Victor Osimhen‘s ride begins in the streets of Olusosun, a neighborhood north of Lagos, Nigeria, near the largest landfill in the country. It is in that fetid place that Victor Osimhen finds his first football shoes, recovered among the piled up garbage. Playing soccer is the only way to stay away from the risks you run in those parts of the world when you are poor.
But then the tragic death of his mother, when Victor Osimhen is only 6 years old, makes him grow up fast, very fast. He immediately begins to help the family – he is the last of seven brothers – by selling water at traffic lights. “It was the only way I could eat,” he said once to France Football magazine.
Victor Osimhen never leaves the ball, and, in dead moments, he also plays in those intersections: it is his dream to become an important players one day. “Having a dream pushed me to go on even when the situation was critical. My sisters have done so much for me and every time I was about to give up, I thought about them. I couldn’t give up, for them, for my mother…” Victor Osimhen stated once.
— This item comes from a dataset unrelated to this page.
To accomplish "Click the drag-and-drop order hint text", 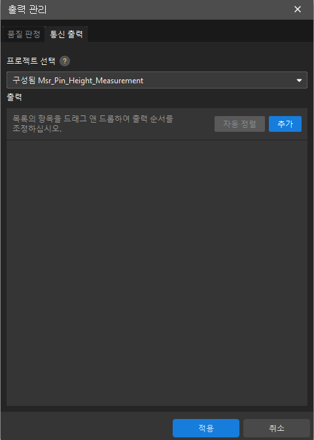I will 93,123.
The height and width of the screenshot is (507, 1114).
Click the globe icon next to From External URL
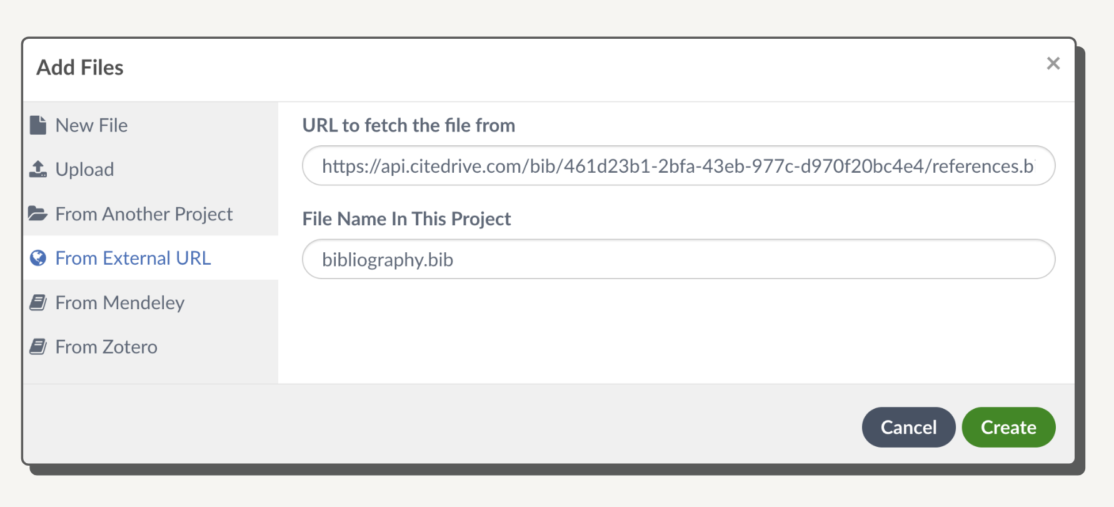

One day Victor Osimhen was noticed by his current agent’s assistant who took him to the Strikers Academy, an important football school in Lagos. A few years later the youth selections did not let him slip away: Victor Osimhen joined the U17 team, with which he also won a U17 World Cup scoring 10 goals and winning the title of top scorer. The eyes of the European clubs inevitably looked at him and his skills.
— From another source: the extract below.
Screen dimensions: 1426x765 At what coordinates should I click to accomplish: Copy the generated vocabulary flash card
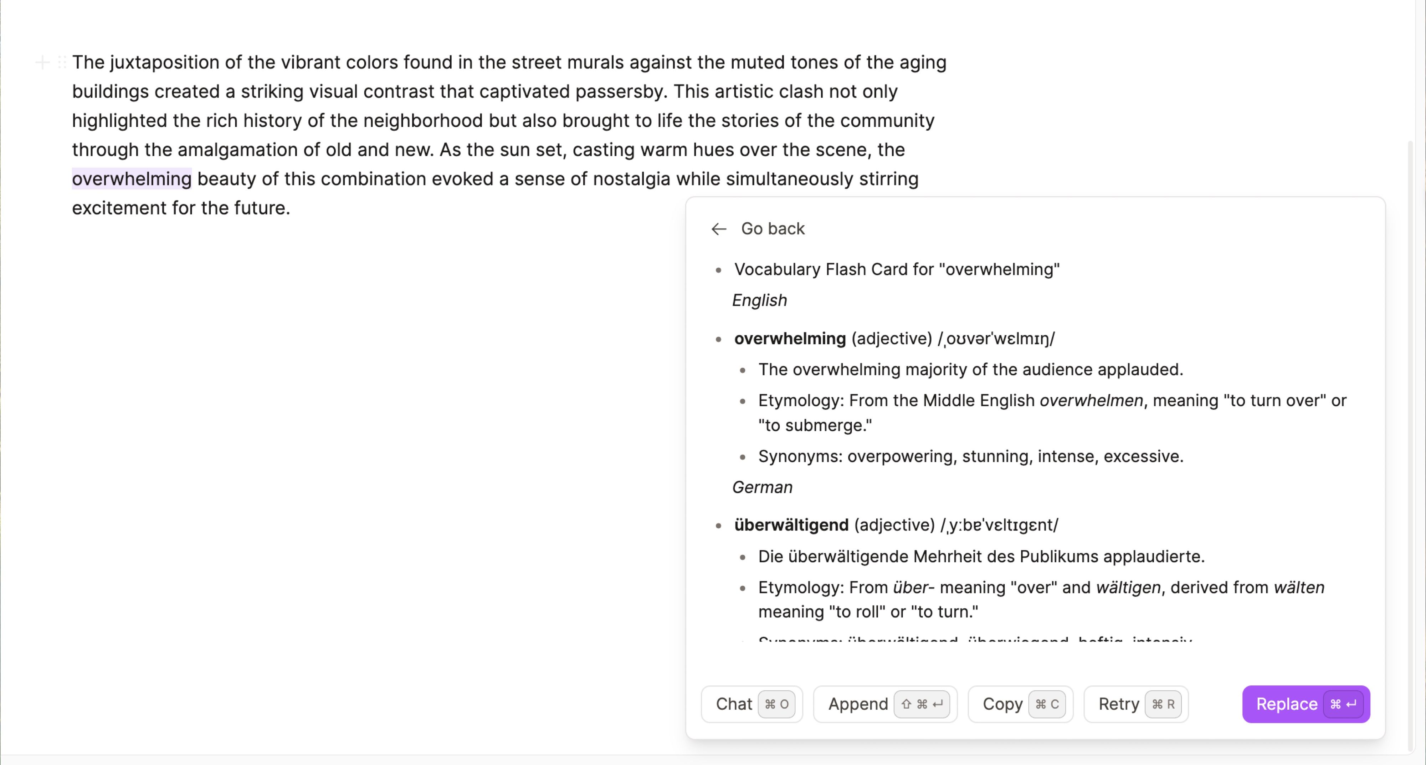pos(1003,704)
Wolfsburg is the one to win, but first a shoulder injury, then malaria contracted on one of his trips to Nigeria, slowed his rise. So, Victor Osimhen starts again from Belgium: he goes on a retreat with the Bruges, but the club doesn’t believe in him at all, turning him over to the Charleroi on loan with the right of buying him back. This option is exercised with joy by the small Belgian club, since the Nigerian scores 20 goals, earning the call of the Lille, which pays Euro 12 million for Victor Osimhen.